The principles by which mitochondrial SNO proteins are formed and their actions, independently or collectively with NO binding to heme, iron-sulfur centers, or to glutathione (GSH) are reviewed on a molecular background of SNO-based signal transduction.
Mitochondrial SNO-proteins have been demonstrated to inhibit Complex I of the electron transport chain, to modulate mitochondrial reactive oxygen species (ROS) production, influence calcium-dependent opening of the mitochondrial permeability transition pore (MPTP), promote selective importation of mitochondrial protein, and stimulate mitochondrial fission. The ease of reversibility and the affirmation of regulated S-nitros(yl)ating and denitros(yl)ating enzymatic reactions support hypotheses that SNO regulates the mitochondrion through redox mechanisms. SNO modification of mitochondrial proteins, whether homeostatic or adaptive (physiological), or pathogenic, is an area of active investigation.
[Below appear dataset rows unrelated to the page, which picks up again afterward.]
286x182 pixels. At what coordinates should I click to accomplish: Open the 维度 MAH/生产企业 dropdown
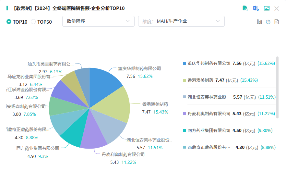click(181, 21)
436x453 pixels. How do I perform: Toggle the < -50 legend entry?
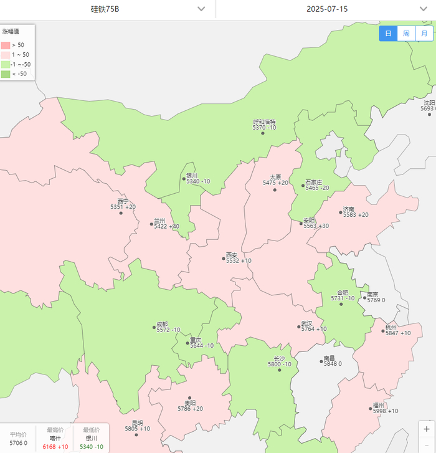14,74
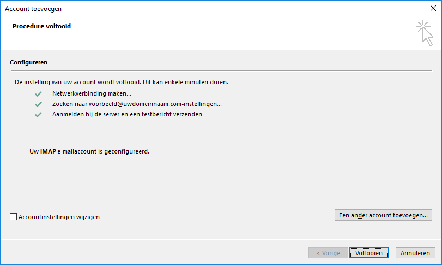Enable the Accountinstellingen wijzigen checkbox

(x=13, y=217)
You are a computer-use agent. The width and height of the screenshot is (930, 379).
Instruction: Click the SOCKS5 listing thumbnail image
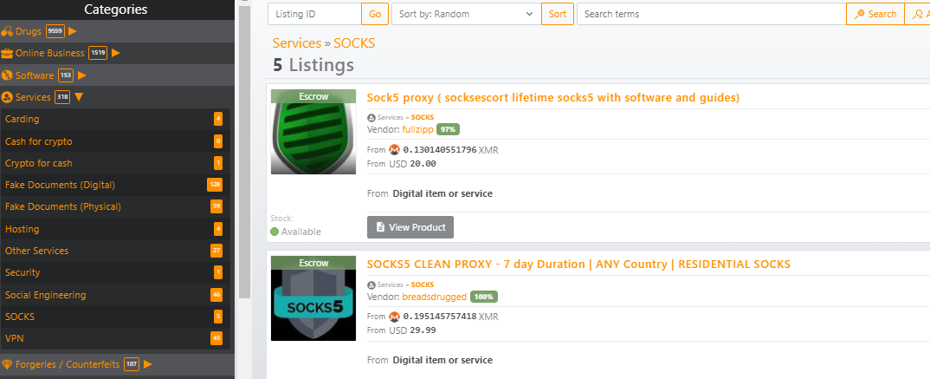pyautogui.click(x=313, y=304)
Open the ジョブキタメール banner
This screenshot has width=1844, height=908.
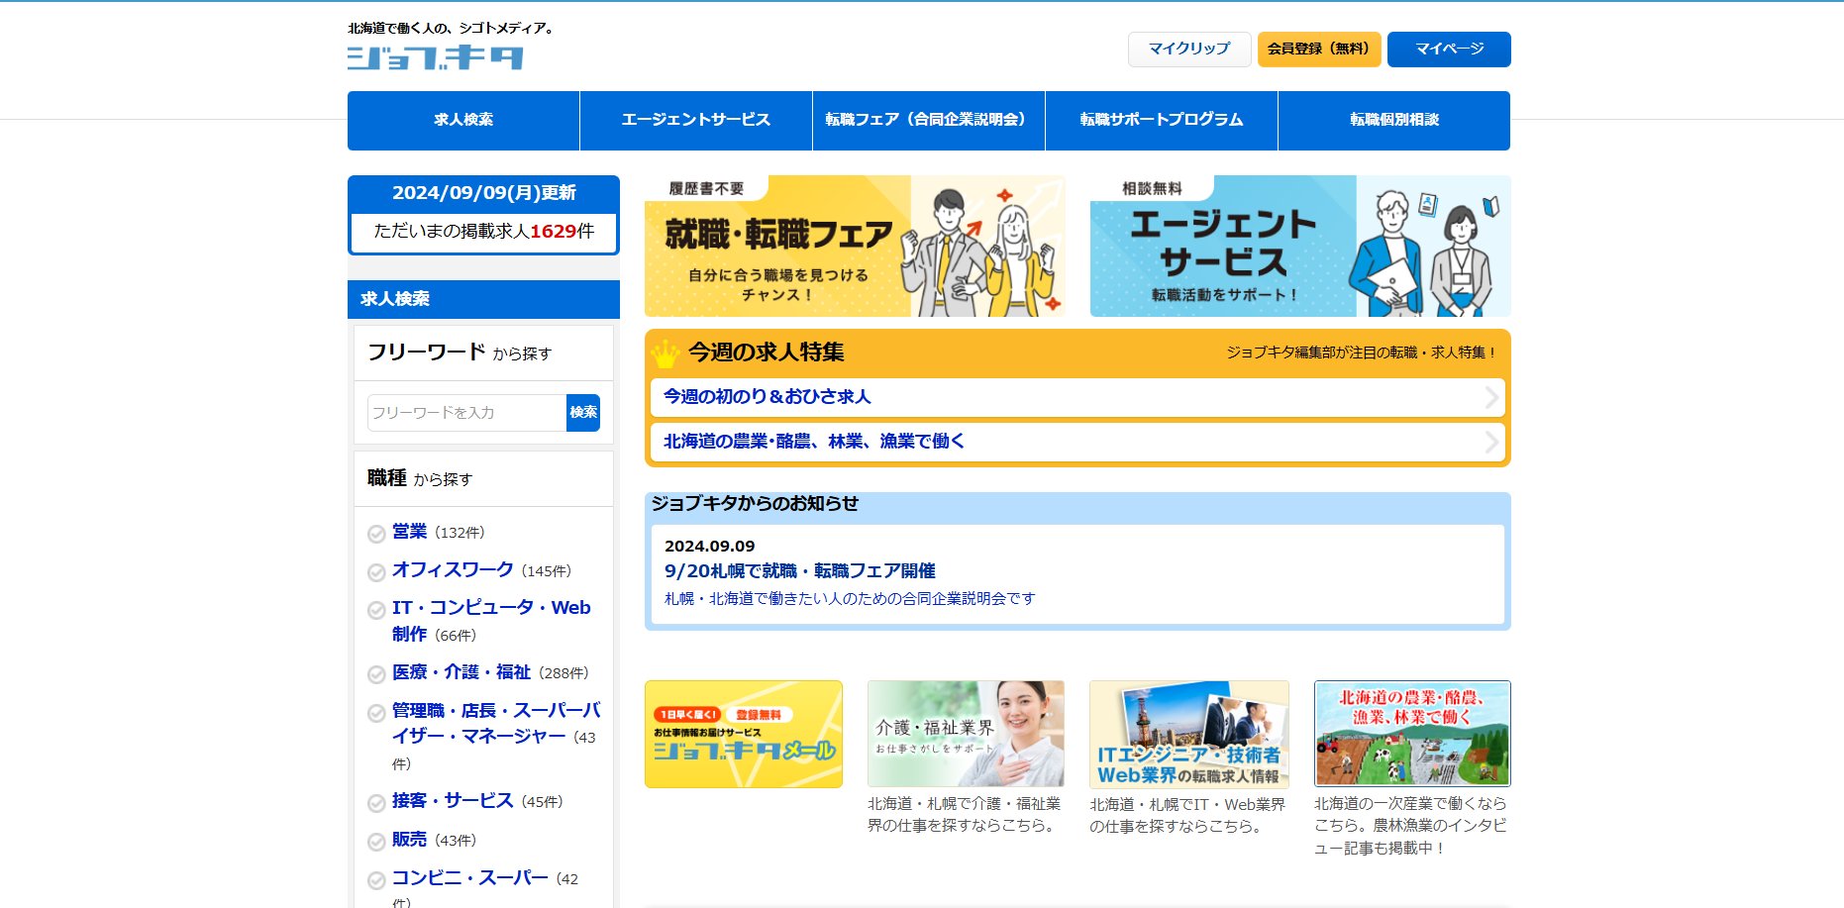pyautogui.click(x=743, y=735)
Mitochondrial SNO proteins are associated with mainly protective, bur some pathological effects; the former mainly in inflammatory and ischemia/reperfusion syndromes and the latter in neurodegenerative diseases. Experimentally, mitochondrial SNO delivery is also emerging as a potential new area of therapeutics. This article is part of a Special Issue entitled: Regulation of cellular processes by S-nitrosylation.